[PROVIDED DATA]

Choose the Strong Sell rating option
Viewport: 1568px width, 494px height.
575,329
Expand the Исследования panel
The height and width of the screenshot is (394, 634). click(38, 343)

[/PROVIDED DATA]

ASSIGNMENT: From the line with "Viewport: 1568px width, 494px height." to the final line of the data above, please reproduce every line exactly and add nothing.

ANSWER SECTION:
Viewport: 1568px width, 494px height.
575,329
Expand the Исследования panel
The height and width of the screenshot is (394, 634). click(38, 343)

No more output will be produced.